Records contained in a dataset:
_____

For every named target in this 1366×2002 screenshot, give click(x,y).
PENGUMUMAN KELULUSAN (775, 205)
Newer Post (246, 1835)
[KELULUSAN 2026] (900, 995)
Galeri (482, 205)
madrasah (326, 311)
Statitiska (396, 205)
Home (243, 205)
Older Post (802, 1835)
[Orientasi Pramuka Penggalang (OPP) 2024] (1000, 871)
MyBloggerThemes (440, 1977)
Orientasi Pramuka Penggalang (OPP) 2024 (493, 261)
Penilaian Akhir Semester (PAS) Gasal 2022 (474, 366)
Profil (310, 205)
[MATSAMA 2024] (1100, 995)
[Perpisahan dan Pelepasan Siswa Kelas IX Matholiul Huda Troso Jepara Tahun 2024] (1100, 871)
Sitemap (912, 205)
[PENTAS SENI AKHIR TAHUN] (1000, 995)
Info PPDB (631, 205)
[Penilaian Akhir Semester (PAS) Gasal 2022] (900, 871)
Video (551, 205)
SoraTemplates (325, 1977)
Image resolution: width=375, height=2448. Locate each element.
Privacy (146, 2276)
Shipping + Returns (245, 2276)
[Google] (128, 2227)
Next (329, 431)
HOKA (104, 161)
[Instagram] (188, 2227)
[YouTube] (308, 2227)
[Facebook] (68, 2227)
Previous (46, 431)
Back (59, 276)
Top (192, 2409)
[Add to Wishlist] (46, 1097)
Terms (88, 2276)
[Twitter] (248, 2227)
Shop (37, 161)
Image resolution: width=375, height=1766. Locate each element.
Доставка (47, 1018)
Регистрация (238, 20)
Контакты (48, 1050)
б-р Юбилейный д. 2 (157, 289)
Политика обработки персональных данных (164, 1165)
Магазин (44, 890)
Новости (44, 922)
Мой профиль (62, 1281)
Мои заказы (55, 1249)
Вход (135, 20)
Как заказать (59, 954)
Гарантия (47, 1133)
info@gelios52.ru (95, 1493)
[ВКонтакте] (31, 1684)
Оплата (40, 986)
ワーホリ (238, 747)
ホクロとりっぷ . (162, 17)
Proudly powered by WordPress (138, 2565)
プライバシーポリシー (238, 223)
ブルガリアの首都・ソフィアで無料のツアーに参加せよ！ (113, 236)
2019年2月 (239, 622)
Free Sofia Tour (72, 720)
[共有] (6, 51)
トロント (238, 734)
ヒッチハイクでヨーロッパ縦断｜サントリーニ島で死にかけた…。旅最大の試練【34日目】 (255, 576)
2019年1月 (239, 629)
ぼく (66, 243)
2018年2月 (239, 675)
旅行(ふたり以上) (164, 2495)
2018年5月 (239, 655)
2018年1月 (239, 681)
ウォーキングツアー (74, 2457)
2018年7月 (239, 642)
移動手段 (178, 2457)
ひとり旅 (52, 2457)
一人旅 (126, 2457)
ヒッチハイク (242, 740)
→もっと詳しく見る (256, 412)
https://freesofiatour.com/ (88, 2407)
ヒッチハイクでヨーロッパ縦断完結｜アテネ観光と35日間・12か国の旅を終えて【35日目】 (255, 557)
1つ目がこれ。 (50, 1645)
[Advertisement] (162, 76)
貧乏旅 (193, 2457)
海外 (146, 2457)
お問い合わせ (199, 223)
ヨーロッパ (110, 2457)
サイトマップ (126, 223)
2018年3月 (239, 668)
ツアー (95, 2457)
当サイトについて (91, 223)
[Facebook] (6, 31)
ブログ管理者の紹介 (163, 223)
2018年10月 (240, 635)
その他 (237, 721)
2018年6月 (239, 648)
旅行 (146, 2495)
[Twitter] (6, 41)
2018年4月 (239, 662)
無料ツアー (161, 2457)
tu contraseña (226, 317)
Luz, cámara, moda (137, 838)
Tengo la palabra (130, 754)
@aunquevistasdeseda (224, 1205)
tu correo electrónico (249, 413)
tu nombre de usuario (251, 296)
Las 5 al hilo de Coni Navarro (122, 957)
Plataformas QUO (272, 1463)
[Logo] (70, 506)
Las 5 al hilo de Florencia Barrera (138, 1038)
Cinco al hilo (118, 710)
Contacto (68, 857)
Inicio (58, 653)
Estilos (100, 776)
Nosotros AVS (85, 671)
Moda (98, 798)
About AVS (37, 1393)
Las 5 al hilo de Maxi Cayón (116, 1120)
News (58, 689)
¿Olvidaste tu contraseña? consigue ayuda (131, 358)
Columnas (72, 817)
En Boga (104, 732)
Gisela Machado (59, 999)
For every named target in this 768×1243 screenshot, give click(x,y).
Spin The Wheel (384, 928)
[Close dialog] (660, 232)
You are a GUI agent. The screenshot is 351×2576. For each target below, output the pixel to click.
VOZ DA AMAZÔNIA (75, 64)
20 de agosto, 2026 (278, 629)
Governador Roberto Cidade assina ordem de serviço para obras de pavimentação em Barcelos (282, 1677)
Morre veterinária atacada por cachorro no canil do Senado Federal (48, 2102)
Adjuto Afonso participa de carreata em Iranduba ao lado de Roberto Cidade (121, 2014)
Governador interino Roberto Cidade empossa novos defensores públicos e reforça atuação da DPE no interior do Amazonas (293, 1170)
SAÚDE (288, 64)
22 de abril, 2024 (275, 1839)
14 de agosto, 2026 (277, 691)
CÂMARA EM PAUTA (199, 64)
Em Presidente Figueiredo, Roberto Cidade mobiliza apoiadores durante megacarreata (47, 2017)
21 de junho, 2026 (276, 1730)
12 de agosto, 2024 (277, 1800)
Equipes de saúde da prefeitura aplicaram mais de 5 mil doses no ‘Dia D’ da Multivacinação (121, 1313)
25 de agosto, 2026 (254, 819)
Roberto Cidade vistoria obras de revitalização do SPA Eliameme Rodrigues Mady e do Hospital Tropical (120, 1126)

_____

» **WHAT IS NEEDED**:
Could you retype exactly the lines above, starting at the line that contains "Shop (37, 161)" and ending at the line that contains "Luz, cámara, moda (137, 838)", and nothing more?

» **ANSWER**:
Shop (37, 161)
Image resolution: width=375, height=1766. Locate each element.
Доставка (47, 1018)
Регистрация (238, 20)
Контакты (48, 1050)
б-р Юбилейный д. 2 (157, 289)
Политика обработки персональных данных (164, 1165)
Магазин (44, 890)
Новости (44, 922)
Мой профиль (62, 1281)
Мои заказы (55, 1249)
Вход (135, 20)
Как заказать (59, 954)
Гарантия (47, 1133)
info@gelios52.ru (95, 1493)
[ВКонтакте] (31, 1684)
Оплата (40, 986)
ワーホリ (238, 747)
ホクロとりっぷ . (162, 17)
Proudly powered by WordPress (138, 2565)
プライバシーポリシー (238, 223)
ブルガリアの首都・ソフィアで無料のツアーに参加せよ！ (113, 236)
2019年2月 (239, 622)
Free Sofia Tour (72, 720)
[共有] (6, 51)
トロント (238, 734)
ヒッチハイクでヨーロッパ縦断｜サントリーニ島で死にかけた…。旅最大の試練【34日目】 (255, 576)
2019年1月 (239, 629)
ぼく (66, 243)
2018年2月 (239, 675)
旅行(ふたり以上) (164, 2495)
2018年5月 (239, 655)
2018年1月 (239, 681)
ウォーキングツアー (74, 2457)
2018年7月 (239, 642)
移動手段 (178, 2457)
ひとり旅 (52, 2457)
一人旅 (126, 2457)
ヒッチハイク (242, 740)
→もっと詳しく見る (256, 412)
https://freesofiatour.com/ (88, 2407)
ヒッチハイクでヨーロッパ縦断完結｜アテネ観光と35日間・12か国の旅を終えて【35日目】 (255, 557)
1つ目がこれ。 (50, 1645)
[Advertisement] (162, 76)
貧乏旅 (193, 2457)
海外 (146, 2457)
お問い合わせ (199, 223)
ヨーロッパ (110, 2457)
サイトマップ (126, 223)
2018年3月 (239, 668)
ツアー (95, 2457)
当サイトについて (91, 223)
[Facebook] (6, 31)
ブログ管理者の紹介 (163, 223)
2018年10月 (240, 635)
その他 (237, 721)
2018年6月 (239, 648)
旅行 (146, 2495)
[Twitter] (6, 41)
2018年4月 (239, 662)
無料ツアー (161, 2457)
tu contraseña (226, 317)
Luz, cámara, moda (137, 838)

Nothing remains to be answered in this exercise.